■ Work to be completed
If a line in the entries below holds the string "will", copy it.

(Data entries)
——————
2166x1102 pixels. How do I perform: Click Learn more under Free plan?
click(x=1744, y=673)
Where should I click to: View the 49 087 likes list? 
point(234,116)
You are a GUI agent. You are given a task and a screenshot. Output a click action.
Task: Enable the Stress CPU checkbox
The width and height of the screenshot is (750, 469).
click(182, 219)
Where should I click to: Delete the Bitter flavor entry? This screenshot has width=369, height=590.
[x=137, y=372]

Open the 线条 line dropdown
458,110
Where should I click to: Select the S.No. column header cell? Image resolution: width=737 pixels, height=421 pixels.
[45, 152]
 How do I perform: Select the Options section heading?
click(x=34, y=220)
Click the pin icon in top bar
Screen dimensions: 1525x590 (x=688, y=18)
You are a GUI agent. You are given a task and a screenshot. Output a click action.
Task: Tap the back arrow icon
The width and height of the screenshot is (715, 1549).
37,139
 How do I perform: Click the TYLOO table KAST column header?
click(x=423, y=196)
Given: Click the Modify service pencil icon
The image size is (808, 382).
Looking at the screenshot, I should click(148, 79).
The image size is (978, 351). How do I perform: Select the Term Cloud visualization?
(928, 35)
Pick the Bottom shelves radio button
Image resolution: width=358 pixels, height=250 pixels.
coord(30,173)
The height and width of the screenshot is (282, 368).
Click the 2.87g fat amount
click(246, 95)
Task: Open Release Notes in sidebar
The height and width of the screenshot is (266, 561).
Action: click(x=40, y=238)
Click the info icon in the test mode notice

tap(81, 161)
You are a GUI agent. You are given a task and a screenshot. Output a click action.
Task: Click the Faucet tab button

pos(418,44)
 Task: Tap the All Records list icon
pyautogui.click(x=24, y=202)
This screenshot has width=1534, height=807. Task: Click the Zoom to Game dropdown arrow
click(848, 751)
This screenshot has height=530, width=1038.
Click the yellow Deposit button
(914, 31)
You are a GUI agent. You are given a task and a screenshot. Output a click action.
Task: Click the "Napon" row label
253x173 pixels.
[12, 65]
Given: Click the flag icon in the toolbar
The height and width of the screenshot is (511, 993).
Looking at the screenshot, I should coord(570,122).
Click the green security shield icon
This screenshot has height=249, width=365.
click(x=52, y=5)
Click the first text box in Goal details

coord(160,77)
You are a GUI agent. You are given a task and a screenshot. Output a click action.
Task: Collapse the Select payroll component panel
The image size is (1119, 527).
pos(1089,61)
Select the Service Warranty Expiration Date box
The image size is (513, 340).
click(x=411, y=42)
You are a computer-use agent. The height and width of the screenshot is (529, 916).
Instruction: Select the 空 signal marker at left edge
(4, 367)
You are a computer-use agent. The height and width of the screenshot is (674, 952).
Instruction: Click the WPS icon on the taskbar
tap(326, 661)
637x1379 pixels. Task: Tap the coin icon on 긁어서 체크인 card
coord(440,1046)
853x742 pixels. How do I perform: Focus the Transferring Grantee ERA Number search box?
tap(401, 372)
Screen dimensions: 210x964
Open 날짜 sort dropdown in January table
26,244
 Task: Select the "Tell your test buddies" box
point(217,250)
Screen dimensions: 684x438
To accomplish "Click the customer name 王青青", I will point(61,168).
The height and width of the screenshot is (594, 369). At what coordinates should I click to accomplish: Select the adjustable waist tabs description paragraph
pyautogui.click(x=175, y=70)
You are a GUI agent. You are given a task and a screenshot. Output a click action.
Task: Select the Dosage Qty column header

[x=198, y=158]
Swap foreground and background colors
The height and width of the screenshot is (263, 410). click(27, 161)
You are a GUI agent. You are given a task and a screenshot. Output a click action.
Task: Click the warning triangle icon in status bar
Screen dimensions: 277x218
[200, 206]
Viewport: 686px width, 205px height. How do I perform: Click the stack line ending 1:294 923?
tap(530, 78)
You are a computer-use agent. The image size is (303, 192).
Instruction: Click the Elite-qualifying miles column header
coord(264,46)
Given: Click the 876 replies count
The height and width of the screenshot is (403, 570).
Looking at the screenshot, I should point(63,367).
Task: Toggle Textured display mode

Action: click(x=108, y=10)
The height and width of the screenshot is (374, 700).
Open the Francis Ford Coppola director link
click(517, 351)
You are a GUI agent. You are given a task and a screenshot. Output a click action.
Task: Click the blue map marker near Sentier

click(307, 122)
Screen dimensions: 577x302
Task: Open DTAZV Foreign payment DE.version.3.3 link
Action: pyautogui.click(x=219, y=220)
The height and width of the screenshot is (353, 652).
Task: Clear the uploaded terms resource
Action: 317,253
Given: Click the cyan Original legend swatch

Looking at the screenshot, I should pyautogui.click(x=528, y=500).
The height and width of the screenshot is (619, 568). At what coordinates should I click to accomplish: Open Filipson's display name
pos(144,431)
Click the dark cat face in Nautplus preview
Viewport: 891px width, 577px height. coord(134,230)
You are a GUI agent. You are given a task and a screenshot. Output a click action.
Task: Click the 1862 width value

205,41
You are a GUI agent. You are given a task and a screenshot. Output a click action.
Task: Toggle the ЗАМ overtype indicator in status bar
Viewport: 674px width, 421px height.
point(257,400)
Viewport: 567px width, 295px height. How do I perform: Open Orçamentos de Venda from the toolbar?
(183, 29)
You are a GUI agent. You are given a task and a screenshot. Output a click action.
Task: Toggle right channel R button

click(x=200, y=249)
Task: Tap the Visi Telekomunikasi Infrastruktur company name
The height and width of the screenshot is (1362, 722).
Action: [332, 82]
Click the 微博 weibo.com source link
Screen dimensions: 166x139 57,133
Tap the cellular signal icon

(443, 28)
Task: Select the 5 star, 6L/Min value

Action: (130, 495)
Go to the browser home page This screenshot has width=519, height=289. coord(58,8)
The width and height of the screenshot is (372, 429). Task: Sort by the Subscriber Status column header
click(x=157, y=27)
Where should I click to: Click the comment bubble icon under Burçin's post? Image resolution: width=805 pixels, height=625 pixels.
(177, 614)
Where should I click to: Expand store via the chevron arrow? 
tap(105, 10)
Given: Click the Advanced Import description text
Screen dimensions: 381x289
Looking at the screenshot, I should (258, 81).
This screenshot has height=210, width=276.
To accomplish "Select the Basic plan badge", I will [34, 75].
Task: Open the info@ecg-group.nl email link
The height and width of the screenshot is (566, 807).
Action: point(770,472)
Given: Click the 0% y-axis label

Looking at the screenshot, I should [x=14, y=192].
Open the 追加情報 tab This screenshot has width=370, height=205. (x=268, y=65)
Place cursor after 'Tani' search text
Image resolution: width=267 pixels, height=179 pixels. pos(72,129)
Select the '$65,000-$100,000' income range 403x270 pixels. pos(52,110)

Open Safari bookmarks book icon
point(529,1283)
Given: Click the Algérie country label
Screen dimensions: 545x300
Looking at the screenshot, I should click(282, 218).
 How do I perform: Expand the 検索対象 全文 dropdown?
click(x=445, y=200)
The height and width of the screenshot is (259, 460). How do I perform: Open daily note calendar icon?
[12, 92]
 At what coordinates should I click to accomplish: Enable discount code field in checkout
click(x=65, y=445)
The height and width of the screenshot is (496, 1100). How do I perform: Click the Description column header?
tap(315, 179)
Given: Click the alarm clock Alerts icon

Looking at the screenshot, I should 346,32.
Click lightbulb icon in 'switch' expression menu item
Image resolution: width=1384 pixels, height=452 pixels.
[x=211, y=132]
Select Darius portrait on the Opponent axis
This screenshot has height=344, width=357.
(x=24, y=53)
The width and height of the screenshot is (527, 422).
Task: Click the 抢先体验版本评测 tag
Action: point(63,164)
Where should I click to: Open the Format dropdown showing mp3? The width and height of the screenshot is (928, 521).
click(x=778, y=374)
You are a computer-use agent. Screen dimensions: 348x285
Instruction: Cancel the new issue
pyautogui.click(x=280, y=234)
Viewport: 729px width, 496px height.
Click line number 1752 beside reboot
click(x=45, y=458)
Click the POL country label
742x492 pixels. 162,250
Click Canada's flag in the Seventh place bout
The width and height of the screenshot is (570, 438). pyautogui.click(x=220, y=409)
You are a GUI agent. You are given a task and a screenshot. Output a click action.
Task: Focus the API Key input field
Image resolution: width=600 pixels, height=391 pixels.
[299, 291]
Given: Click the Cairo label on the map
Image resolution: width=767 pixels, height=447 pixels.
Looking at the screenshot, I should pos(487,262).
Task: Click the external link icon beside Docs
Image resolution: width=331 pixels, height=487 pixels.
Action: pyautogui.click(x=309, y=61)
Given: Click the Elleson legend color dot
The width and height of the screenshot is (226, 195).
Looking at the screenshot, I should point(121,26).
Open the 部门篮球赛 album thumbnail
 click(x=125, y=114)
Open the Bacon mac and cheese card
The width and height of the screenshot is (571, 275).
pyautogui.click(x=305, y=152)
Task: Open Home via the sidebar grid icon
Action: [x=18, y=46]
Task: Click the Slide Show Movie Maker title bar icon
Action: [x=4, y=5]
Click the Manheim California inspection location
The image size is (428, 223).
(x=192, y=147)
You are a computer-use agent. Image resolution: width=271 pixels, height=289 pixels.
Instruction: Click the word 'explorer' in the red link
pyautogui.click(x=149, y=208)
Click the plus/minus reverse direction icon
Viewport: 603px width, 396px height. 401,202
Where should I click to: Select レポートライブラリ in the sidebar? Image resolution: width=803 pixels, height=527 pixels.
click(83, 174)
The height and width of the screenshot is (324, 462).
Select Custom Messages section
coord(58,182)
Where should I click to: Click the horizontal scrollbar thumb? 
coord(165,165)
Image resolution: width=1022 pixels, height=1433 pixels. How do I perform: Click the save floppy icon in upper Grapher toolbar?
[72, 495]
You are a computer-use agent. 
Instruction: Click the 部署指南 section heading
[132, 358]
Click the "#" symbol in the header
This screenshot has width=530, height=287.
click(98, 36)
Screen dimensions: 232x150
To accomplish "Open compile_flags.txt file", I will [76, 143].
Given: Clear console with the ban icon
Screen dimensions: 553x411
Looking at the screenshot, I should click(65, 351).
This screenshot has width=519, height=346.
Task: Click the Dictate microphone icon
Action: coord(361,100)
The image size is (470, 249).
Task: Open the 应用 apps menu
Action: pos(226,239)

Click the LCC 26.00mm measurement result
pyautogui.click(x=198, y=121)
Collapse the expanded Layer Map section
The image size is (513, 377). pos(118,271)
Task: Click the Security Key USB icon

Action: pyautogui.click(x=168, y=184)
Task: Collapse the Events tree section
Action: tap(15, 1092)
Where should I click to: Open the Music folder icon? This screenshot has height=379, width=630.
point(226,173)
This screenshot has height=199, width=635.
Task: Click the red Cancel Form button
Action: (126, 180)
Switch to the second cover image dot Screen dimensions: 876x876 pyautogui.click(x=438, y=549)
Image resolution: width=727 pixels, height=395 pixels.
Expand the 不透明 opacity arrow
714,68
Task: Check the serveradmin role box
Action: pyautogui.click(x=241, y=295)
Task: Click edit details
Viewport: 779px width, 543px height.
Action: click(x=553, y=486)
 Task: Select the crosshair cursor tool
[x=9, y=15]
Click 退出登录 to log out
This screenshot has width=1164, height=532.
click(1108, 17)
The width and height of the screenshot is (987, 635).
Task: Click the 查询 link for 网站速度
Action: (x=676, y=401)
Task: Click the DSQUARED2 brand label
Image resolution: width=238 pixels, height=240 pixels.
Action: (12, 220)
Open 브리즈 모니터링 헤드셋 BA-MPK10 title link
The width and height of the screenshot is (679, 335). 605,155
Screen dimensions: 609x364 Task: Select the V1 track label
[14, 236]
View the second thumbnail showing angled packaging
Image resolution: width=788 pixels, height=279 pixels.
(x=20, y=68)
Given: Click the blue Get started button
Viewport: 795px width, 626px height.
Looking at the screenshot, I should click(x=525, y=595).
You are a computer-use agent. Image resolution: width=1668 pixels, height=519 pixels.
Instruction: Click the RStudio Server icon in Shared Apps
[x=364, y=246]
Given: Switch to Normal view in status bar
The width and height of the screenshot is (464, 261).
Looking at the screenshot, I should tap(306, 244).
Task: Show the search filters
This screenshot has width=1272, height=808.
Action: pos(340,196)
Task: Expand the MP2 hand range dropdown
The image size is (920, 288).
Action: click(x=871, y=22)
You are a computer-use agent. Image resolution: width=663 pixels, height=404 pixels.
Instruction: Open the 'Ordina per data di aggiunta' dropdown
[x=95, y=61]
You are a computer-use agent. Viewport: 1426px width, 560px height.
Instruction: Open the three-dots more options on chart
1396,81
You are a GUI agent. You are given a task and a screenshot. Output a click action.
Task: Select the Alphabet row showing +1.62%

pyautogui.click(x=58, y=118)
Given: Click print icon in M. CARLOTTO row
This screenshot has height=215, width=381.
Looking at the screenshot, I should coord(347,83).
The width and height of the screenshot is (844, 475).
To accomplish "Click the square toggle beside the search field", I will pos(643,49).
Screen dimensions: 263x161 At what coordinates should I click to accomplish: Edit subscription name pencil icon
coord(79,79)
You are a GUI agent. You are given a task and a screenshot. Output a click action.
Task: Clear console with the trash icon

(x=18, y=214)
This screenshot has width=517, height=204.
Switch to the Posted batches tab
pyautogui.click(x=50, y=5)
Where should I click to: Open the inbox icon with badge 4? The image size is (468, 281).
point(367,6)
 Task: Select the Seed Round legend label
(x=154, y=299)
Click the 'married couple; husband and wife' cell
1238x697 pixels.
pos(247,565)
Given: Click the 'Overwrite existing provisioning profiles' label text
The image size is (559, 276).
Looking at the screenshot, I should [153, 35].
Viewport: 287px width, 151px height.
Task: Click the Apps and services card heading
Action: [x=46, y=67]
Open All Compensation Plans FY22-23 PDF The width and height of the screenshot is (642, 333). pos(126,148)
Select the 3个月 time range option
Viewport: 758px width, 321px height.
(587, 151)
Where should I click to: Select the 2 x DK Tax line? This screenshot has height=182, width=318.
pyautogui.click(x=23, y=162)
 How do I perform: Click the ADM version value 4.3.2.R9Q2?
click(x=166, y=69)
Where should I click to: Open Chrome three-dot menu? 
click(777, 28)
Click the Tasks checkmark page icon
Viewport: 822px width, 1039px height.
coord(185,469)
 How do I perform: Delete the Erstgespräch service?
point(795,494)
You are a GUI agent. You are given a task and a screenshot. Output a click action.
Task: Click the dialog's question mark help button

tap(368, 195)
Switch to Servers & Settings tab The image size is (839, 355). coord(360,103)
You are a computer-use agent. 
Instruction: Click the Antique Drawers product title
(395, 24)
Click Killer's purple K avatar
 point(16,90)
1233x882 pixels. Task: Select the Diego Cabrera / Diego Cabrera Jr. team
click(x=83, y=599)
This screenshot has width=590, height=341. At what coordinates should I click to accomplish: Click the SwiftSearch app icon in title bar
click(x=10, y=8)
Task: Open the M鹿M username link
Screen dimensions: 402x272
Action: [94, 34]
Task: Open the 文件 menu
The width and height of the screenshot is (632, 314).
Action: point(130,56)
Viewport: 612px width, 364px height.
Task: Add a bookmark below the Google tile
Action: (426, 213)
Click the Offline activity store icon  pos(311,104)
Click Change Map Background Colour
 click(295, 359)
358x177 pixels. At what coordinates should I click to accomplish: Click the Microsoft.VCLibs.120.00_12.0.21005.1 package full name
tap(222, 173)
——————
■ Worked solution
To accomplish "Click the customer name 王青青", I will point(61,168).
To accomplish "Select the Basic plan badge", I will [34, 75].
To accomplish "Open compile_flags.txt file", I will [76, 143].
To accomplish "Click the square toggle beside the search field", I will pos(643,49).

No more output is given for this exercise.